Lighting will be a coralife compact fixture 10,000k (may end up switching to 6500k 130 watts 10 hours a day
Milwaukee co2 regulator
Beermeister 5lb co2 tank
eheim pro2 2028
250w stealth heater

will be dosing with phosphates and potassium. maybe nitrates if I end up needing them

couple questions so far. How many bps should I start off with 1-2?
The fixture I have also has ability for two more bulbs, midway through the day should I have them turned on for an hour or two at 260watts?

Plants will be as followed.

Hemianthus micranthemoides for ground cover
Rotala rotundafolia
Rotala sp 'green
Rotala wallichi
Limnophila aromatica
Heteranthera zosterifolia
Blyxa japonica
Cryptocoryne wendtii 
Cryptocoryne balansae
Ludwigia repens x arcuata
and one or two anubias and a couple large rocks with flame moss attached.

May end up getting rid of either the rotundafolia or wallichi down the road. and possibly the Heteranthera zosterifolia

Imitation is the highest form of flattery right? Anyways I already told Joe I was going to use his tanks as a model for mine

http://www.piranha-fury.com/pfury/index.ph...=180431&hl=
http://www.piranha-fury.com/pfury/index.ph...=146966&hl=

Want it to be somewhat like one of those tanks. If it looks half way as decent as them I will be happy.

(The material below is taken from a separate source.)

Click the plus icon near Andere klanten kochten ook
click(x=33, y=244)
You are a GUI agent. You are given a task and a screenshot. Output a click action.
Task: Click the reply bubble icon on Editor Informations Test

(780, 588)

The livestock will be, RCS (once they start taking off in my breeder), going to try and get a guppy population going, a couple small corries, and a...

I was actually thinking to put my manuelli in this the whole time, but this moment I was thinking maybe putting the manuelli in my 90 and putting a 3.5 inch Brandtii in this. What do you guys think?

Thanks, and

Any suggestions are welcome, otherwise stay tuned.


----------



## JustJoshinYa

thats a nice planting list, i had alot of those plants when i first started and lost most to algea, i would suggest starting off with hardy plants until you get your dosing and tank settled in and then introduce some of the harder plants into the mix so as to eliminate algea from chocking them out. i had to learn the hard way.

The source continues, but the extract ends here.